I've been experiencing much the same thing and I think it has a lot to do with the time of year. I never understand why NaNo is in November because not only am I TIRED come November, I'm also stupidly busy! Distraction becomes a product of that. We lose focus when we're tired and overwhelmed and find it hard to stick to anything (yes, even reading).

A couple of things that work for me: as my schedule allows, I take weekends off. No thinking, no working, no writing (no homework as I'm currently taking classes). For those two days I also try to stay away from the small amount of social media I'm still attached to (IG and FB). I've heavily curated my feeds on both, though, to be stuff that doesn't dig at my current triggers) and I recently came to the same conclusion as you -- IG, which I have always enjoyed because it doesn't require me to do much more than like pretty pictures, really kinda shows me the same stuff over and over? The same reels, the same ads, and it's feeling more and more like a machine designed to steer my interests rather than the other way around? So, yeah, I have to take breaks. Because sometimes I don't mind being steered, other times I'm spending hours on stuff that's just so totally irrelevant and time-wasting.

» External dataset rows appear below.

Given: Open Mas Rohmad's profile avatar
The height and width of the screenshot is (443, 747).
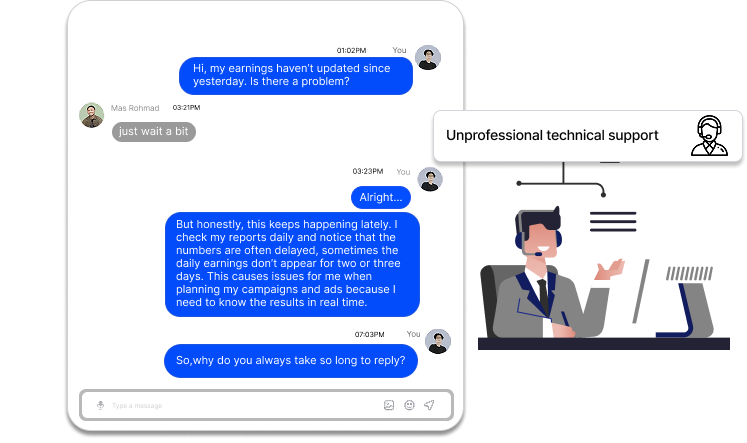Looking at the screenshot, I should [91, 115].
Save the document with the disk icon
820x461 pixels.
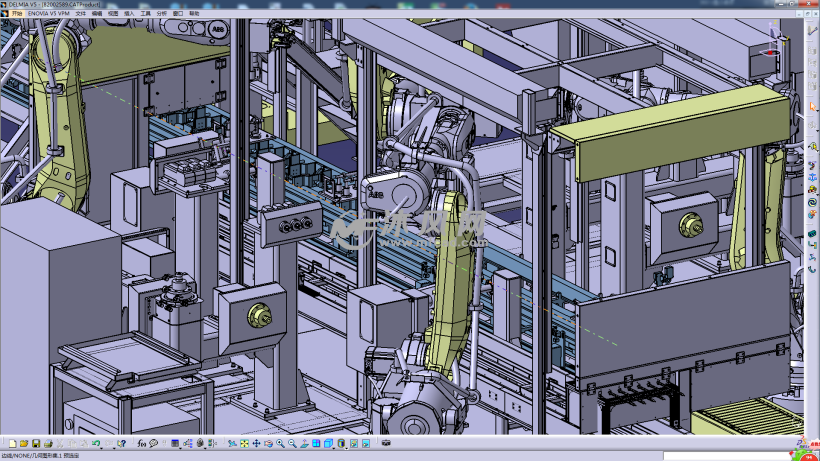(35, 443)
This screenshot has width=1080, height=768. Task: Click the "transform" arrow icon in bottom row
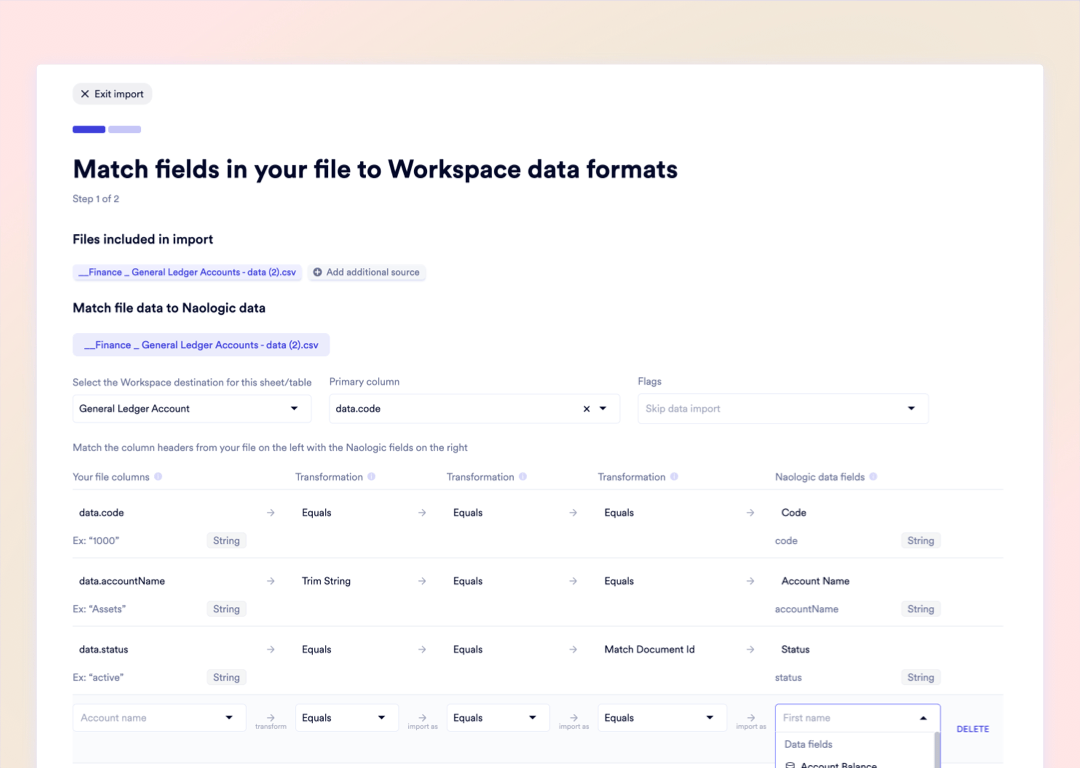[271, 713]
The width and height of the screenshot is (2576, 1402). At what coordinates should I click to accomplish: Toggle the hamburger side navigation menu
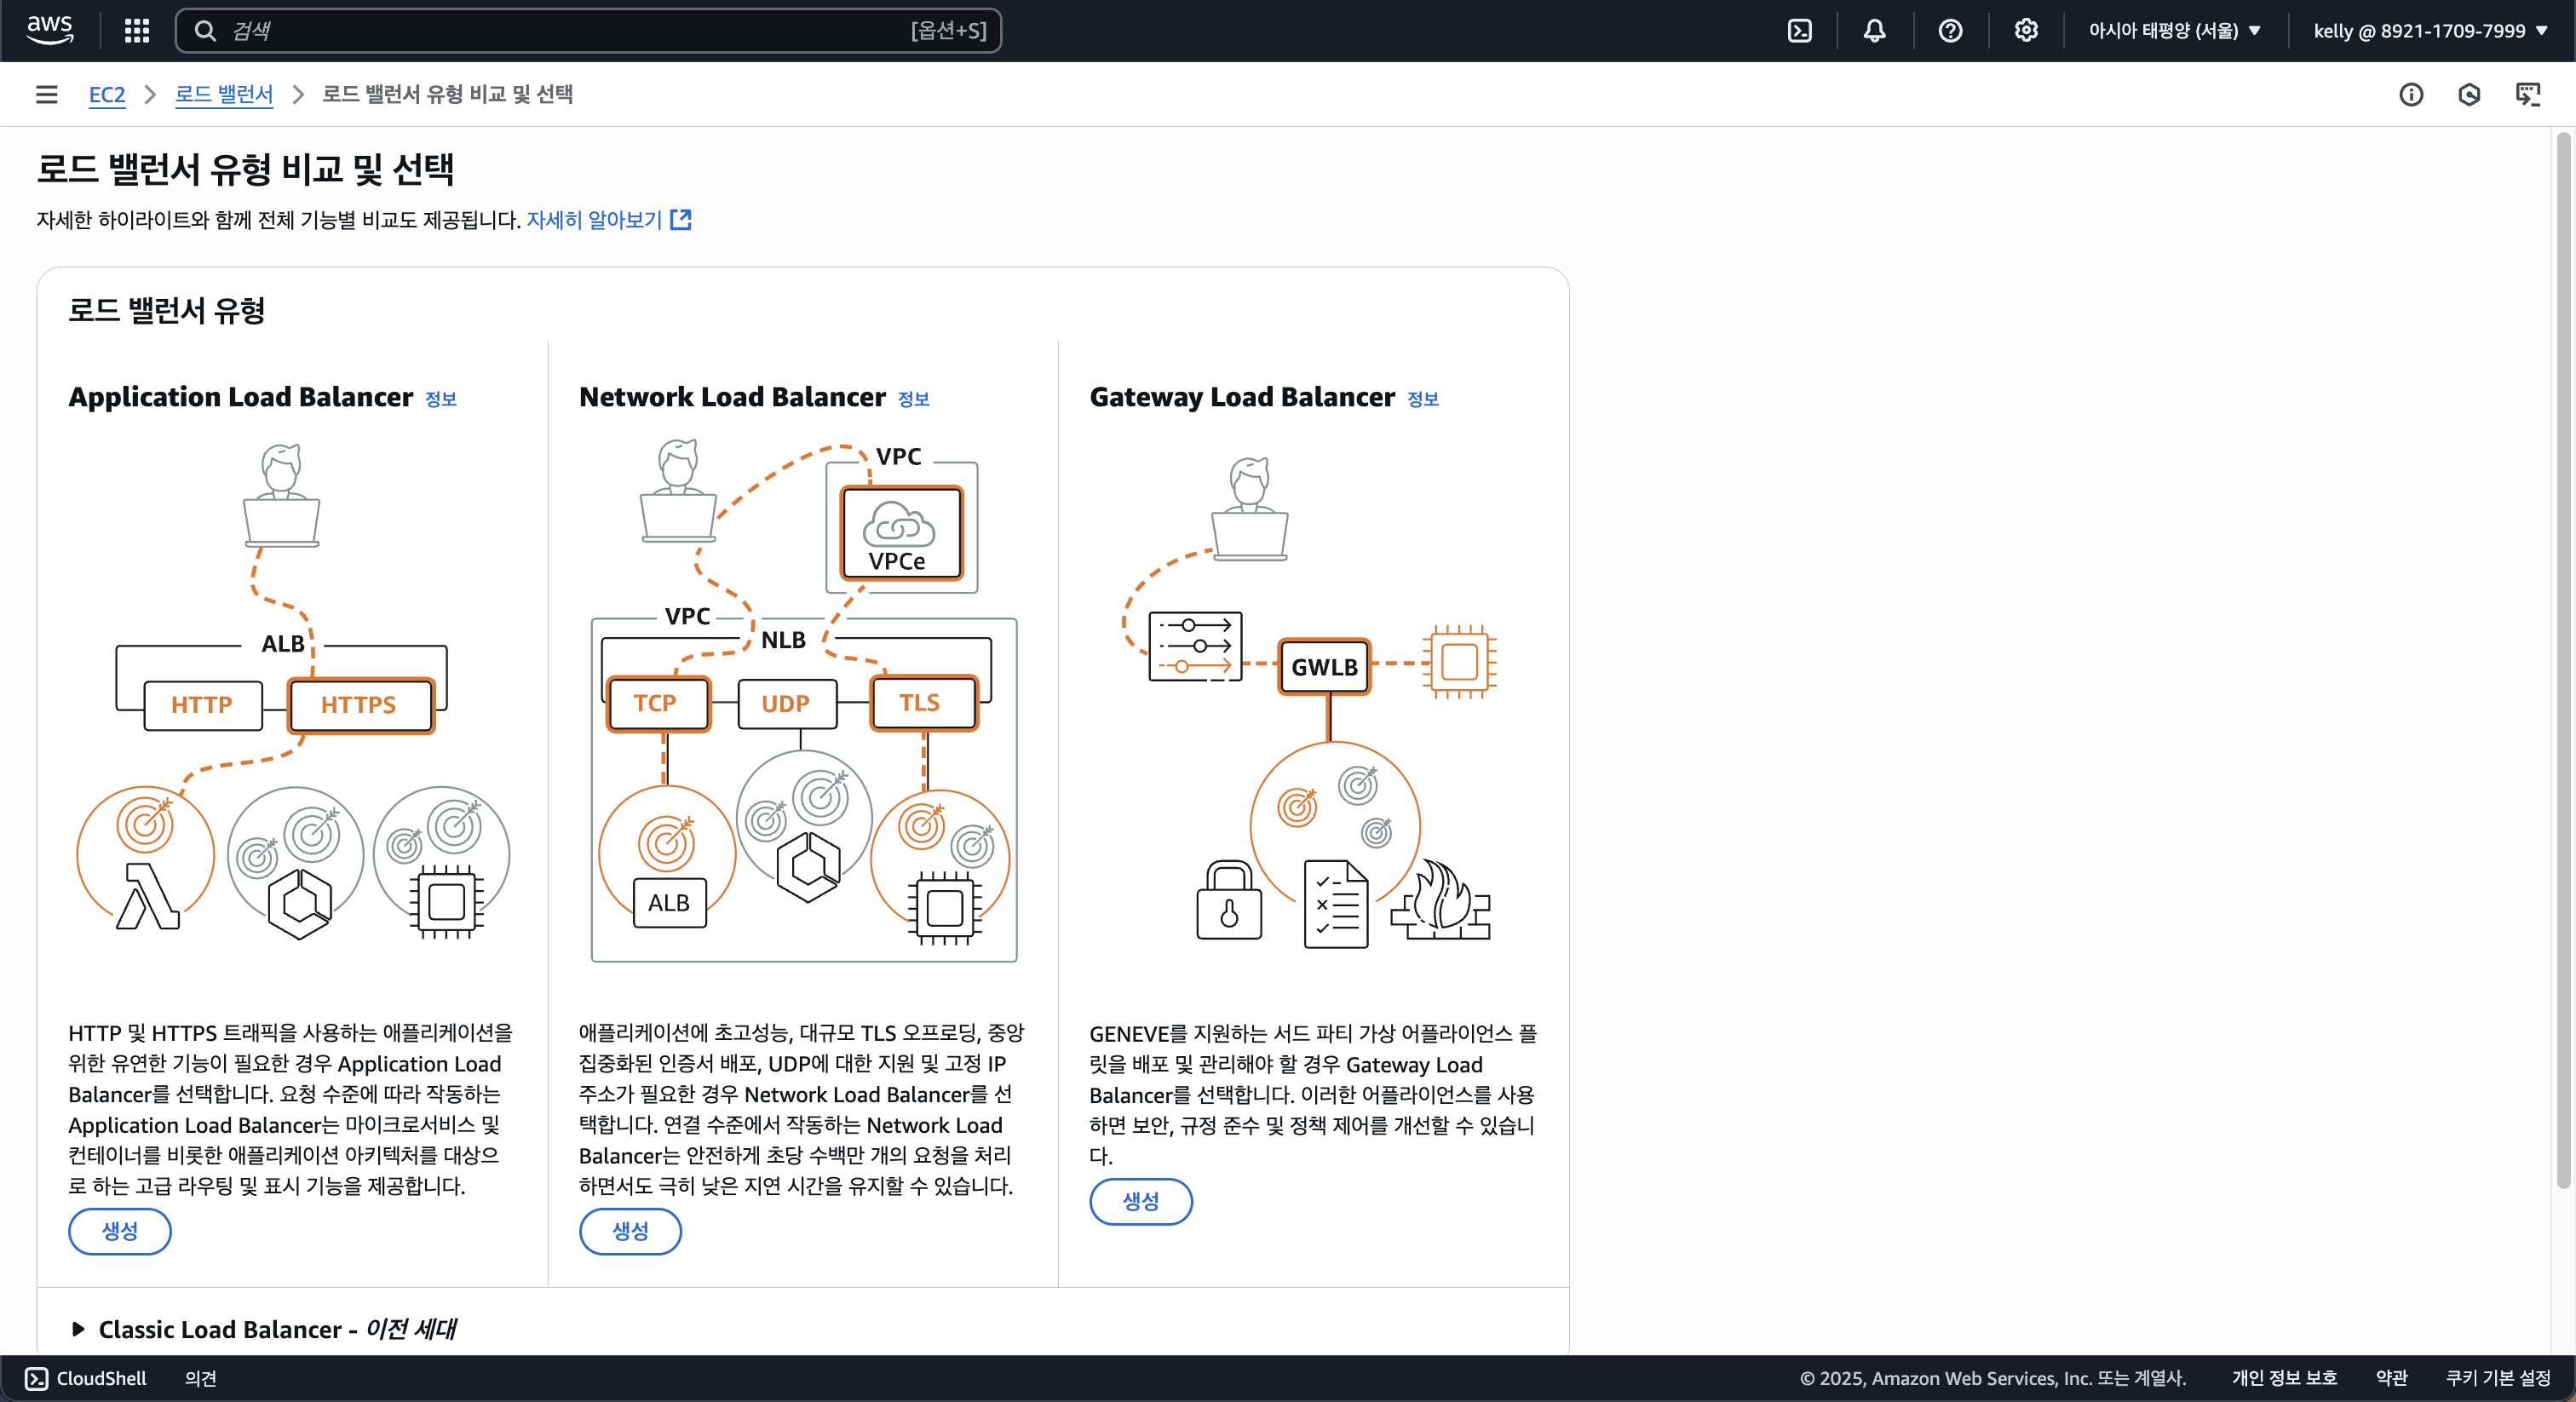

I've been trying to read more print books so that I'm not sitting there with a tablet that's connected to the internet. This is... 50% successful. I still too often read with my phone beside me. I need to stop doing that.

And my tried and true method of getting things done (which right now is end of semester papers) is: Do one thing. Read and annotate one research source, draft one page (or if it's a small paper, draft the two pages, rough and ready, just get those words down), just get the works cited page taken care of, answer two questions of the final exam -- basically just do one thing! Then do something away from the computer (exercise, garden, clean, whatever) then do one more thing. This six page research paper? I'm writing page three today. Maybe page four as well if it goes well. Then I'll read the one article I have left over.

Not sure what to do about the distraction except plan around it for now and hope that the new year brings renewed focus. Good luck to you!